The record-setting amount of premium cigars that were exported to the U.S. last year was not matched during the first three months of 2023.

According to a report from the Cigar Association of America (CAA), an industry trade group, premium cigar imports are down 8.8 percent compared to Q1 of 2022. The group estimates that there were 95.52 million premium cigars imported to the U.S. during Q1, down from 104.71 million a year ago.

While the pace of imports in January and February were slightly positive, up 1-2 percent compared to last year, March 2023 was down 21 percent compared to last March. The CAA notes that more premium cigars were imported to the U.S. last March than in any month of 2022.

Nicaragua remains the leading exporter of premium cigars to the U.S. and is actually growing its market share, even if imports are down. Last year, Nicaragua was responsible for 55.9 percent of all premium cigars exported to the U.S., that number is now up to 58.8 percent.

After two record-setting years for cigar imports in 2021 and 2022, it’s not surprising to see imports begin to cool off. This data also mirrors what multiple cigar companies have told halfwheel: after nearly three years of reduced inventory levels and increased demand—due to a variety of factors brought on during the COVID-19 pandemic—the situation at retail stores is beginning to look much more like pre-COVID-19 times.

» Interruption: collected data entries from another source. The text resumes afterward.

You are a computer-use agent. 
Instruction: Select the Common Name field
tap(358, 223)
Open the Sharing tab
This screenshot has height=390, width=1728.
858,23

At both brick-and-mortar and online retailers, backorders have been fulfilled, inventory levels have been built back up and demand—while still strong—is not growing.

Still, these numbers show the cigar market remains incredibly strong compared to where it was prior to the pandemic. For context, in Q1 2019, the U.S. imported an estimated 76.8 million premium cigars, meaning that even with the recent cool-off, imports were still up 24.38 percent compared to four years ago.

CAA calculates these numbers based on both the import numbers provided by the U.S. Census Bureau, U.S. Customs Services and information from cigar companies themselves. The trade group’s numbers are not exact because of reporting differences; it estimates how many “large cigars” were actually “premium cigars.” The differences between the two are that there are some machine-made cigars that meet the U.S. definition of a “large cigar,” though those cigars would not be considered premium cigars by most people.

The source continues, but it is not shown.